Below are some records; copy each line in them that contains "данных".

===== Data listing

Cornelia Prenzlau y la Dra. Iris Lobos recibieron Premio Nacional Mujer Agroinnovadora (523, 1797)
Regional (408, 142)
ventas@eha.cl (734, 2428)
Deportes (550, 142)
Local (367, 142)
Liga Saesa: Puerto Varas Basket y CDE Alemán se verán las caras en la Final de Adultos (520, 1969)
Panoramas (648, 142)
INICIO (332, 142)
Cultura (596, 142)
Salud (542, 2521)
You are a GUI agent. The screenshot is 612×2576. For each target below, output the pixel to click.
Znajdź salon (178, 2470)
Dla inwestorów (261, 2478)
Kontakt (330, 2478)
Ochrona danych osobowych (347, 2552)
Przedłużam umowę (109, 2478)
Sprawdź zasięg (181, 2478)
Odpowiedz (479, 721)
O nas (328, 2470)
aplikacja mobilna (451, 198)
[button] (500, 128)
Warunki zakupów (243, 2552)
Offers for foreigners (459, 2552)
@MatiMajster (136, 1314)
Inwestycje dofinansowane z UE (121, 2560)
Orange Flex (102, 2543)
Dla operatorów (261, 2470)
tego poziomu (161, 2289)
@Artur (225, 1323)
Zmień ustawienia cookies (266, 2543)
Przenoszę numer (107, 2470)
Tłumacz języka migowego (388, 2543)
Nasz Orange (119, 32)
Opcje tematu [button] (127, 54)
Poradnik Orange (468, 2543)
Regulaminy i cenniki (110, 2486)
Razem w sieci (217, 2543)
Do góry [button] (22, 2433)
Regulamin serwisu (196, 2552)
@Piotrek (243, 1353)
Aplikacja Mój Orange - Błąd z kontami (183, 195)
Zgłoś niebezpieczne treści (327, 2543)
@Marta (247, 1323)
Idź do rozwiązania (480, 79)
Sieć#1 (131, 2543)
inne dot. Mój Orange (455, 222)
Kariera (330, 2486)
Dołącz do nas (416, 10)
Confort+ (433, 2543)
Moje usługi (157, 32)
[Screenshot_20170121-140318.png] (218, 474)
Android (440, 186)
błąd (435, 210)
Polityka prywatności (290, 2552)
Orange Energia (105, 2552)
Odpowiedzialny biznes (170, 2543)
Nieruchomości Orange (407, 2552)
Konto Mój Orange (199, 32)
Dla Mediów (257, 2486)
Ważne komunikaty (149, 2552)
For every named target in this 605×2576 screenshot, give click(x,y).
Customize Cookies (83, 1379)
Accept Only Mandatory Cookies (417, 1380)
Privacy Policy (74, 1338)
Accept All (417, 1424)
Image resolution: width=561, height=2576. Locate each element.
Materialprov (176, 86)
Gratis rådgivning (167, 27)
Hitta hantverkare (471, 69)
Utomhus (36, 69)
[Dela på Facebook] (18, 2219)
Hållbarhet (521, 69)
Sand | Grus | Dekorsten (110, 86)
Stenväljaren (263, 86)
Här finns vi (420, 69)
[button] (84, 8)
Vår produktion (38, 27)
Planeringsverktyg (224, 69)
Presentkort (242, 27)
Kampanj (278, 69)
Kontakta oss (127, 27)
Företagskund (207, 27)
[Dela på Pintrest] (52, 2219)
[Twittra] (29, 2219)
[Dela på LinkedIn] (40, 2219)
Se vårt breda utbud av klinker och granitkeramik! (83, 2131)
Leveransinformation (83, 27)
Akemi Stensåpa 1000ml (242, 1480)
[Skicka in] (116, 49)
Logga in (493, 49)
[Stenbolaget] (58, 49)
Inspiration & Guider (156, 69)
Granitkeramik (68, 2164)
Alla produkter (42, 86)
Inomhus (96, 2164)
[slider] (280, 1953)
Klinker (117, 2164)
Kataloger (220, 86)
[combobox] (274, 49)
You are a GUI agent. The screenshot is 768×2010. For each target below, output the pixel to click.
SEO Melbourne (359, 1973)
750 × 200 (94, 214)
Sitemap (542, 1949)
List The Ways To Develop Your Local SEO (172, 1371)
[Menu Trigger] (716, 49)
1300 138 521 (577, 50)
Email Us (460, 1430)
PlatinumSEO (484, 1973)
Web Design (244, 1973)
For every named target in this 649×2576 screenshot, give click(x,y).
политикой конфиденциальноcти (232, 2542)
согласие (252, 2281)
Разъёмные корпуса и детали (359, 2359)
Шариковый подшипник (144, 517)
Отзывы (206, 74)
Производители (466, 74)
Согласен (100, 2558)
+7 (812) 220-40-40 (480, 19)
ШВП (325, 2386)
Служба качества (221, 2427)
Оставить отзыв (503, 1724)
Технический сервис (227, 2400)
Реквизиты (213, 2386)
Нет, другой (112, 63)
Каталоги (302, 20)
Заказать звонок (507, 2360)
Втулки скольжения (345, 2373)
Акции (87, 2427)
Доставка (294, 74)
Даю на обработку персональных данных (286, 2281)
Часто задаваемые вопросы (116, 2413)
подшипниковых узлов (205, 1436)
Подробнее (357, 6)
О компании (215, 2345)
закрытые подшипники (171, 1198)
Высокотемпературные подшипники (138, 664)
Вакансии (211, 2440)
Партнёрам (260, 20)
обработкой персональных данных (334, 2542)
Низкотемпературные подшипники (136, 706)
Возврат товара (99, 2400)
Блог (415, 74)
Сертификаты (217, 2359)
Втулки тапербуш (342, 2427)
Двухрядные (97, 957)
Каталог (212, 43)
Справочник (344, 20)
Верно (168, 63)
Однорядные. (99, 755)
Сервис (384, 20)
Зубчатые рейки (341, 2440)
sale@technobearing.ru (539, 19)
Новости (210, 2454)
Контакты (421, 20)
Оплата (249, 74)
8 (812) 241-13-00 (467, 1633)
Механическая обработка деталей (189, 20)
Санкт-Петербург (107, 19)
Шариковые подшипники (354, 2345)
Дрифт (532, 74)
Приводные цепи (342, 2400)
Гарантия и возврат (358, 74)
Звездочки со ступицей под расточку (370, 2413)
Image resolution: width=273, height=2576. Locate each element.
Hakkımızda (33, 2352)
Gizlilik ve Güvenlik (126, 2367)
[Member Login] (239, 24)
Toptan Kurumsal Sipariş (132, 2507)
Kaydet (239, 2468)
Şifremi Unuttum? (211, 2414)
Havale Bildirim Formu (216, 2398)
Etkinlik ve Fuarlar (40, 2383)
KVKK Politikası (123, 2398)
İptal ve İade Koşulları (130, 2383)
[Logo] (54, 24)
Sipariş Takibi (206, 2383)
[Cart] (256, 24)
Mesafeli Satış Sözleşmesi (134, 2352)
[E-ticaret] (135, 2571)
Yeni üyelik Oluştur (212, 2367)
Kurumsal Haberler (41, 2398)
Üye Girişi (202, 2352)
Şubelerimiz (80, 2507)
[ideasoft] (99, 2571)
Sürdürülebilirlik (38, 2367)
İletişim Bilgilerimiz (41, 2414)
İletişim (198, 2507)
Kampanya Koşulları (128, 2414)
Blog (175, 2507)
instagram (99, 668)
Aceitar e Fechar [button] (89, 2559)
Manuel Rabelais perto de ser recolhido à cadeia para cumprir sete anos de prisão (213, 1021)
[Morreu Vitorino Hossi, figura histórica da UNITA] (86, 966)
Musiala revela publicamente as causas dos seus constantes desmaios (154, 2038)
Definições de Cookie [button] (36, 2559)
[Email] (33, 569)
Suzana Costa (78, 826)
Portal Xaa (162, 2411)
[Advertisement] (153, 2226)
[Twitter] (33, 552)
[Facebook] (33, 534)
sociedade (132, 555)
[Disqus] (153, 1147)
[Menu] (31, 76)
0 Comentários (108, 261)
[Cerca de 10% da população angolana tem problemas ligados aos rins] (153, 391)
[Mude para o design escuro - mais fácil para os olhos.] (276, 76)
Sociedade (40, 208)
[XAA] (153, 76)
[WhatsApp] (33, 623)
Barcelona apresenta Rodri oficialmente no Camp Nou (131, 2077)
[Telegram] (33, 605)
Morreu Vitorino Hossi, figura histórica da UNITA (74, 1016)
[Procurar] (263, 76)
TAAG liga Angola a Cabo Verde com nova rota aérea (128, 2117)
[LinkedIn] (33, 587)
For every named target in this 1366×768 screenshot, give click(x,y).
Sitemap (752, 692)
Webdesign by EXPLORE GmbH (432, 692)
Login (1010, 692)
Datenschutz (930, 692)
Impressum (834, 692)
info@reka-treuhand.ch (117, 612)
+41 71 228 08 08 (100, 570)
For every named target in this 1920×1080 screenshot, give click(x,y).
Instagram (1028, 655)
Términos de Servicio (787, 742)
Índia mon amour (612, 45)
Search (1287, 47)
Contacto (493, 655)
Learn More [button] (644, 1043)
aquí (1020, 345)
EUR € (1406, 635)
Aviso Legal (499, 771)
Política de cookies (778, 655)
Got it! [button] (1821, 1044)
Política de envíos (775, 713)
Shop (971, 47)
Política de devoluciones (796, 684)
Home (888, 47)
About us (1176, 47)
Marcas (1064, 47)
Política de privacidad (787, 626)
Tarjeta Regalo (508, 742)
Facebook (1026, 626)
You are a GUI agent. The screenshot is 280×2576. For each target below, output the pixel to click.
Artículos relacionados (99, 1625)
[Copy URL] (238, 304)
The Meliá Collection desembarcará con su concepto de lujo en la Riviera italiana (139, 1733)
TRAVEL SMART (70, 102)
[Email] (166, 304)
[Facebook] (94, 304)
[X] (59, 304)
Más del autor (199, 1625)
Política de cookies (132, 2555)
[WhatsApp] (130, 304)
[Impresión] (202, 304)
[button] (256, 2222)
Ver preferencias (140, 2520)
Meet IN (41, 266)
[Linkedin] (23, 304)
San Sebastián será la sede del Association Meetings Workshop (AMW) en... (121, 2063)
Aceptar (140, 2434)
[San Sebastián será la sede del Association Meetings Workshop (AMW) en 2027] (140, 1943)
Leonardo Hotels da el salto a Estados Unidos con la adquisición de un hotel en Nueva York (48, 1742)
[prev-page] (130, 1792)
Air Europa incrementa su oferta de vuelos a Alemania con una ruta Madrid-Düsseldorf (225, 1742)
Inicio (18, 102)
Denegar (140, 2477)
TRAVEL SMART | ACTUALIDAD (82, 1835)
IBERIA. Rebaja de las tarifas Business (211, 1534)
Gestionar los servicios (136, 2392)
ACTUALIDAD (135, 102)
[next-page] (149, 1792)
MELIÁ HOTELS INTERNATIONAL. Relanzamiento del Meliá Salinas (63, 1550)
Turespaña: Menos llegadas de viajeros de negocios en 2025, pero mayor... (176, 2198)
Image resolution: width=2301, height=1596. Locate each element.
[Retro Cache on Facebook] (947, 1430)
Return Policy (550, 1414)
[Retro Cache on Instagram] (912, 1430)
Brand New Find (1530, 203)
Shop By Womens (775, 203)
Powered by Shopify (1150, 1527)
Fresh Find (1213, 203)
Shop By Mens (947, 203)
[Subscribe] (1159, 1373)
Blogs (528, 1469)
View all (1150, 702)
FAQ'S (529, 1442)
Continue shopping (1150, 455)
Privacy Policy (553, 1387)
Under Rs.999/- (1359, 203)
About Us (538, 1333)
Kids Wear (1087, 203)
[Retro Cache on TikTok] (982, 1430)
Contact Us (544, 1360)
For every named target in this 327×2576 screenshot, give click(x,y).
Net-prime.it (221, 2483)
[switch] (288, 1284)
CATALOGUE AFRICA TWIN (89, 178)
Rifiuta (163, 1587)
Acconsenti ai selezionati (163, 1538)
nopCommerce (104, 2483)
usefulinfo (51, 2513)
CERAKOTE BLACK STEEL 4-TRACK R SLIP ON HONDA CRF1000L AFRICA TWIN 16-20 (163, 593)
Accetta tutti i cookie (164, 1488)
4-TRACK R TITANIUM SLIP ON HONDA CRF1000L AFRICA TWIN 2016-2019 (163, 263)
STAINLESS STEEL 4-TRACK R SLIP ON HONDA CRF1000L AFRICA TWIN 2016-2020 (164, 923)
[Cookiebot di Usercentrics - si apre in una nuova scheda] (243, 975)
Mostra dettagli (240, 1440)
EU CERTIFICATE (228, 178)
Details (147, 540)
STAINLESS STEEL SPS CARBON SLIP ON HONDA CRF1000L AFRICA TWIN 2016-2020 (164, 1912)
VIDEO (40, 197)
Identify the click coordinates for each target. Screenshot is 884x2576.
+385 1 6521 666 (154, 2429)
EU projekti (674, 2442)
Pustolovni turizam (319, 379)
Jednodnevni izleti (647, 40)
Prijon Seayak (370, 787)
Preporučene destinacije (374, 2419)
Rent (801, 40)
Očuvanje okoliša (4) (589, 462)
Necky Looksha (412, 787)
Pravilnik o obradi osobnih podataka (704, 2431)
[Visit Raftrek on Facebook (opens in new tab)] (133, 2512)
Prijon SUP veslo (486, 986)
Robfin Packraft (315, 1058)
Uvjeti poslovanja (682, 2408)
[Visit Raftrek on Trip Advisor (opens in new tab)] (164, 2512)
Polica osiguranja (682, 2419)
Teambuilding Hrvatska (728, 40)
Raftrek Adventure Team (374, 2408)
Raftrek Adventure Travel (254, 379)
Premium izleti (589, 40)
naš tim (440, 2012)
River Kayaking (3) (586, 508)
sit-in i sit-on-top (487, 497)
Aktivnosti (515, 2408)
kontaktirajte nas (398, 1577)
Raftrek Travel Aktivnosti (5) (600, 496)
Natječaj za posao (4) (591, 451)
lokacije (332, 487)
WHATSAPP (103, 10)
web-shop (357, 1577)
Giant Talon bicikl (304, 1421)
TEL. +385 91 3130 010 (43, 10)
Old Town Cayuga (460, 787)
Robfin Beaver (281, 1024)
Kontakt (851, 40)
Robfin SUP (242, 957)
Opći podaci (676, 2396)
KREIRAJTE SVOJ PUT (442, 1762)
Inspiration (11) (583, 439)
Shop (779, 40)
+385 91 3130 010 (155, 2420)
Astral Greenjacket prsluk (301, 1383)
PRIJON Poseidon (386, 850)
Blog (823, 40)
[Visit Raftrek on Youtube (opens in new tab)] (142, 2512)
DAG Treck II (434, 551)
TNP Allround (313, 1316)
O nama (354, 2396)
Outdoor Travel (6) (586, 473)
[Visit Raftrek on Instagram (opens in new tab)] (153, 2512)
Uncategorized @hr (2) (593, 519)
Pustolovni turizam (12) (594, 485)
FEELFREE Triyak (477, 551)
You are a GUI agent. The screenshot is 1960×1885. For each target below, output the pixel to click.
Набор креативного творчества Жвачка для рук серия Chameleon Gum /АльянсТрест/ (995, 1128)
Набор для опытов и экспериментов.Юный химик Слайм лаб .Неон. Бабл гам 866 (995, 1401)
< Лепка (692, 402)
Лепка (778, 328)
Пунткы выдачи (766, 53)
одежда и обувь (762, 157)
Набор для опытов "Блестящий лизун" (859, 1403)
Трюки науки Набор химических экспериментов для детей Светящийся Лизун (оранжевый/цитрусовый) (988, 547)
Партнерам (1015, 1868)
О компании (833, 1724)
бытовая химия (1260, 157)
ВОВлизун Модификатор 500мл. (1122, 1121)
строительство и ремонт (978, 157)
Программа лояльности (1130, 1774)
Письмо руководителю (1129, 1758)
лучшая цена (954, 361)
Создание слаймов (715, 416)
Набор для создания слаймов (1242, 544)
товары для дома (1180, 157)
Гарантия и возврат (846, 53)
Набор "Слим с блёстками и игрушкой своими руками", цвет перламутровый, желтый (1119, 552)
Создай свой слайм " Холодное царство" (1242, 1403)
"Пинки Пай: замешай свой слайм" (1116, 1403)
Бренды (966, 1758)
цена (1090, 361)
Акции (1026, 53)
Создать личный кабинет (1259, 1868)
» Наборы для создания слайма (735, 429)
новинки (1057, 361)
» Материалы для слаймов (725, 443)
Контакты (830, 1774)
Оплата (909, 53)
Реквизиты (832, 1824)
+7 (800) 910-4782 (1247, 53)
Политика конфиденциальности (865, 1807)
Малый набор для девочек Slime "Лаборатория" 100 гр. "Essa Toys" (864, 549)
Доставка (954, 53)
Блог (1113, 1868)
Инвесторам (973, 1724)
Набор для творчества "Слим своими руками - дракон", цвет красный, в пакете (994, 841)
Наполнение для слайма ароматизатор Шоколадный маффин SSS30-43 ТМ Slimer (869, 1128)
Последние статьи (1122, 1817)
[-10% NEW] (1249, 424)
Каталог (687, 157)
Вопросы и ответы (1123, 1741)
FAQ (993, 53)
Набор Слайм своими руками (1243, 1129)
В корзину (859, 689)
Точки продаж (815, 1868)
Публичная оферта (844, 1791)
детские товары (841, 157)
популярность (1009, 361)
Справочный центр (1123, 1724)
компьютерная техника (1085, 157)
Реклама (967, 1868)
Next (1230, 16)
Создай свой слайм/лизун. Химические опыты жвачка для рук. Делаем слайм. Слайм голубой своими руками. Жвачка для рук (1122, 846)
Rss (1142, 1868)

==========

[Task response]:
Даю на обработку персональных данных (286, 2281)
обработкой персональных данных (334, 2542)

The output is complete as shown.